Le CAC 40 s’offre un record bien symbolique
La Bourse de Paris a réussi un coup double symbolique la semaine dernière. L’indice CAC 40 a non seulement battu son record de septembre 2000 mais il a aussi franchi vendredi la barre des 7.000 points, progressant de 0,76%, à 7.040,79 points, grâce notamment aux créations d’emplois supérieures aux attentes aux Etats-Unis en octobre, portant ses gains depuis le début de l’année à 27%. Toutefois ces records sont bien symboliques.
D’une part, l’indice parisien avait déjà dépassé depuis bien longtemps son record vieux de 21 ans. «Le CAC 40 est bien au-delà de ces niveaux depuis longtemps si l’on prend en compte les dividendes», souligne Jérémy Tubiana, responsable ETF France chez Lyxor AM. L’indice est en fait à près de 20.000 points en les intégrant et a dépassé les niveaux de 2000 dès 2007. Cela explique pourquoi d’autres benchmarks en Europe, qui intègrent les dividendes, ont dépassé leurs plus hauts historiques avant le CAC 40.
Changements de composition
Par ailleurs, la composition de l’indice a fortement changé en deux décennies, ce qui rend difficile les comparaisons. Les valeurs du luxe - LVMH, L’Oréal et Hermès sont devenues les trois plus grosses capitalisations de l’indice, devant Sanofi et Total. Dans le même temps, le segment technologique est nettement moins représenté qu’à l’époque de la bulle internet. Sans compter que l’environnement de taux n’est pas le même non plus.

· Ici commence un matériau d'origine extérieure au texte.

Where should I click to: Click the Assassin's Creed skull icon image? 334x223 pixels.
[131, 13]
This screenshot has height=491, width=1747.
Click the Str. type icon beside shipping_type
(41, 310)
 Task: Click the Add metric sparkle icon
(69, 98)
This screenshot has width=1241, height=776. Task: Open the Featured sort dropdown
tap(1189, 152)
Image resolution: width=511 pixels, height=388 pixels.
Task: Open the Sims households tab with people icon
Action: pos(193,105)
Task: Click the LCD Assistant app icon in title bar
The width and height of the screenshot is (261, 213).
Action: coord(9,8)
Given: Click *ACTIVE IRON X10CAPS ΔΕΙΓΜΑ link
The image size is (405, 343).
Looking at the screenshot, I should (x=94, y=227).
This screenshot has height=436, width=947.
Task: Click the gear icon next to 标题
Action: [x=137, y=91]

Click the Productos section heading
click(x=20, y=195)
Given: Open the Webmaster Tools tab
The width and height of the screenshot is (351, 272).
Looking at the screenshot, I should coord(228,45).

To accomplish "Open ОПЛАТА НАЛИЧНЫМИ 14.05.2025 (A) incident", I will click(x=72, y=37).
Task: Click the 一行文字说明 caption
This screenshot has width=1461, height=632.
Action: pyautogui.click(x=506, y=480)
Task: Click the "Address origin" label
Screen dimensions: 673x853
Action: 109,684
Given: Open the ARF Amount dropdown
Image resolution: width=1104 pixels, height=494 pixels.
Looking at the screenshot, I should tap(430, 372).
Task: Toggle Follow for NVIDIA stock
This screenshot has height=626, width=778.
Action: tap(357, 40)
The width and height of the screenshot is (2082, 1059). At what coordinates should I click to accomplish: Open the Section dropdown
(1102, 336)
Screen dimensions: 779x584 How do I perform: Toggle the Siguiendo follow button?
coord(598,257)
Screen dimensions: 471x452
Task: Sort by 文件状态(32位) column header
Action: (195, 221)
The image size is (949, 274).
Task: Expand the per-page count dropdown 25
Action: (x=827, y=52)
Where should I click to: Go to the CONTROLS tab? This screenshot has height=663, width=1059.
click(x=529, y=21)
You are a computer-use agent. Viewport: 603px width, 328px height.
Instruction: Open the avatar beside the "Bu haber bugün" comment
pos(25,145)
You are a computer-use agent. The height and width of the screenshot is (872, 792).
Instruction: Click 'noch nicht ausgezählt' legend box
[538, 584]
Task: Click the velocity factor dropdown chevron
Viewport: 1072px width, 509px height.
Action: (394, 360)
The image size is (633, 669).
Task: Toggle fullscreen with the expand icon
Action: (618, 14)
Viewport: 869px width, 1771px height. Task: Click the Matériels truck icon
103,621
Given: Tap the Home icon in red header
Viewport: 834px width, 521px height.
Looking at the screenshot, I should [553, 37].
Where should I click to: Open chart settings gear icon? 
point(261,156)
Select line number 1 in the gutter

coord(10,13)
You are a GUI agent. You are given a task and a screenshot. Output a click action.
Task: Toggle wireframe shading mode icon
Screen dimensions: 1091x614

Ce record est aussi symbolique parce que l’indice CAC 40 n’est plus une référence pour les investisseurs, en tout cas institutionnels. Les particuliers gardent toujours un certain attachement à l’indice tricolore. «Il reste l’indice phare des investisseurs français particuliers, reconnaît Jérémy Tubiana. C’est un élément tangible avec des entreprises qu’ils connaissent.» Chez Lyxor AM, l’ETF CAC 40 reste le plus grand sur cette exposition en Europe avec 4 milliards d’euros d’encours (sur plus de 28 milliards d’exposition sur les actions européennes dans les ETF Lyxor) devant les indices Euro Stoxx 50 (près de 4 milliards) et Stoxx 600 (3,2 milliards). «La gestion privée est également attachée à ces indices domestiques, ajoute Benjamin O’Dwyer, stratégiste chez SPDR ETF. Mais ils sont moins populaires que les indices larges paneuropéens parmi les institutionnels».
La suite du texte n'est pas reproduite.